__WHAT IS EXPECTED__. Could you quote the passage on college students' financial wellness in full, word for word?

__EXTRACT__.
Educational institutions are quickly coming to the understanding that a student’s wellness affects their ability to graduate from college, which in turn impacts the bottom line of colleges and universities. 

A recent study by the Stanford Center on Longevity, the Sightlines Project shows that wellness is more than just physical health—it also includes social engagement and financial security.1

More importantly, when one area isn’t healthy, wellness as a whole is affected. When students are financially unwell, they are more likely to be physically and socially unwell, leading to higher dropout rates2, lower grades3 and more mental health issues.4

Unfortunately, financial stress is rampant among college students. Several recent studies5 show that:

  • Nearly three-quarters of college students suffer from financial stress
  • 59.8 percent fear that they will not be able to pay their tuition
  • 50.5 percent worry that they will not be able to pay their monthly bills

Part of the reason for this stress is that students come to college without a good grasp of personal finance:

  • The 2018 Survey of the States: Economic and Personal Finance Education in Our Nation’s Schools found that only one-third of states require high school students to take a personal finance course.6
  • This lack of education shows—only 11 percent of college students could correctly answer a four-question quiz about loan interest and repayment.7 

However, according to the Sallie Mae’s Majoring in Money Report 2019, students want to learn. Eighty-four percent of students say they want to learn more about personal financial management.7

Because of the student loan crisis, the U.S. Financial Literacy and Education Commission now recommends that “institutions of higher education require mandatory financial literacy courses.”8

Despite the need, even when an educational institution offers a financial wellness program to students, it often remains underutilized.

__DATA__.

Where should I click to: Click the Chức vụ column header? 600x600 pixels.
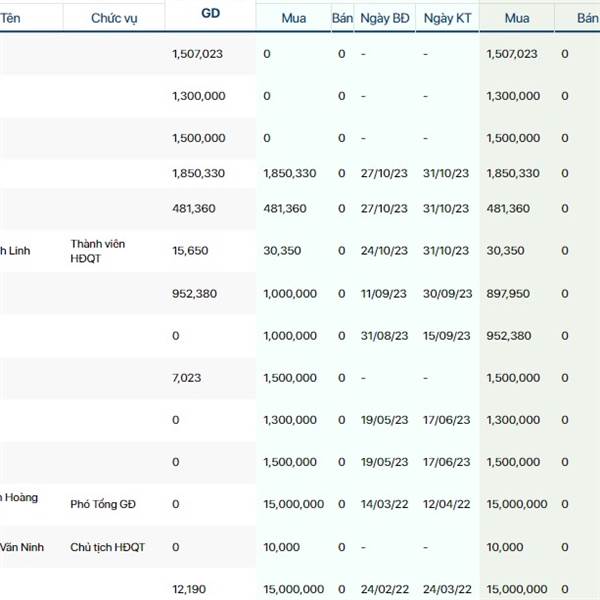[114, 18]

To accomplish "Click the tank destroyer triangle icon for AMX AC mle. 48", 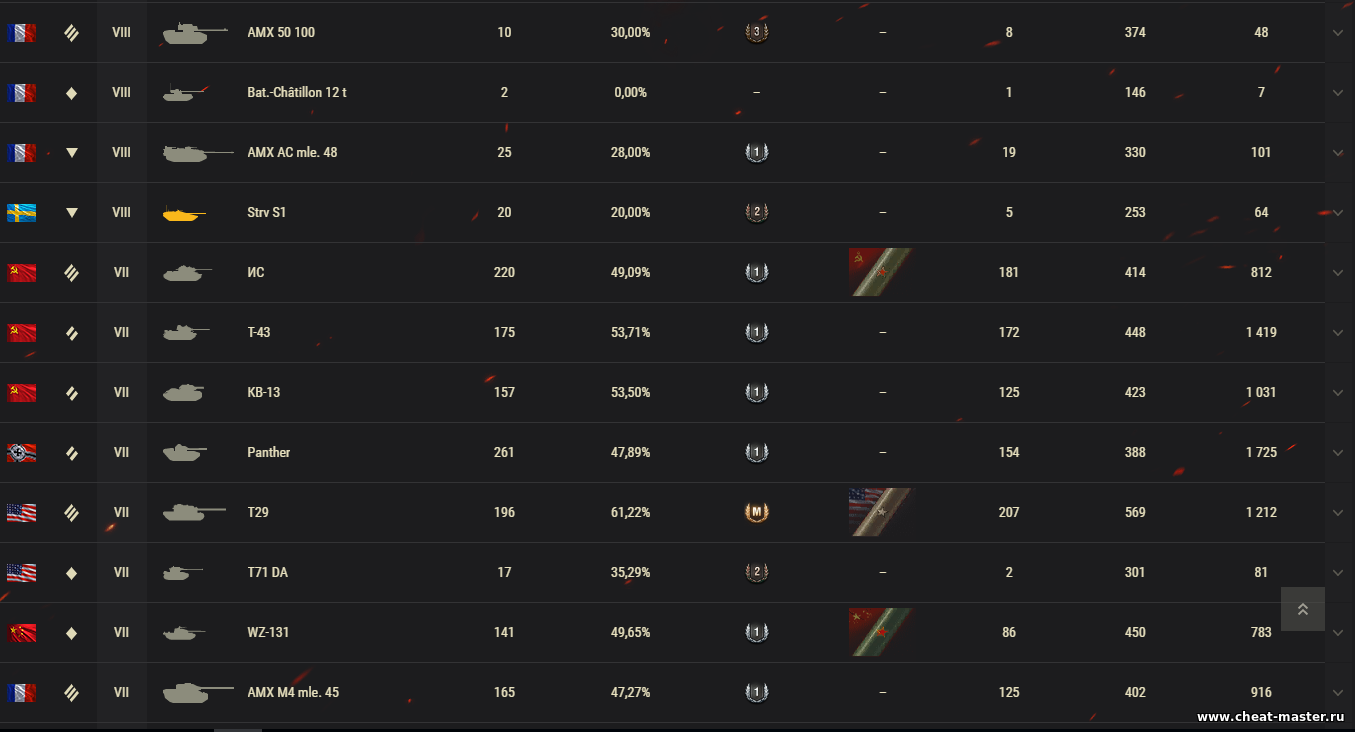I will pyautogui.click(x=71, y=153).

__OUTPUT OF THE EXERCISE__.
Educational institutions are quickly coming to the understanding that a student’s wellness affects their ability to graduate from college, which in turn impacts the bottom line of colleges and universities. 

A recent study by the Stanford Center on Longevity, the Sightlines Project shows that wellness is more than just physical health—it also includes social engagement and financial security.1

More importantly, when one area isn’t healthy, wellness as a whole is affected. When students are financially unwell, they are more likely to be physically and socially unwell, leading to higher dropout rates2, lower grades3 and more mental health issues.4

Unfortunately, financial stress is rampant among college students. Several recent studies5 show that:

  • Nearly three-quarters of college students suffer from financial stress
  • 59.8 percent fear that they will not be able to pay their tuition
  • 50.5 percent worry that they will not be able to pay their monthly bills

Part of the reason for this stress is that students come to college without a good grasp of personal finance:

  • The 2018 Survey of the States: Economic and Personal Finance Education in Our Nation’s Schools found that only one-third of states require high school students to take a personal finance course.6
  • This lack of education shows—only 11 percent of college students could correctly answer a four-question quiz about loan interest and repayment.7 

However, according to the Sallie Mae’s Majoring in Money Report 2019, students want to learn. Eighty-four percent of students say they want to learn more about personal financial management.7

Because of the student loan crisis, the U.S. Financial Literacy and Education Commission now recommends that “institutions of higher education require mandatory financial literacy courses.”8

Despite the need, even when an educational institution offers a financial wellness program to students, it often remains underutilized.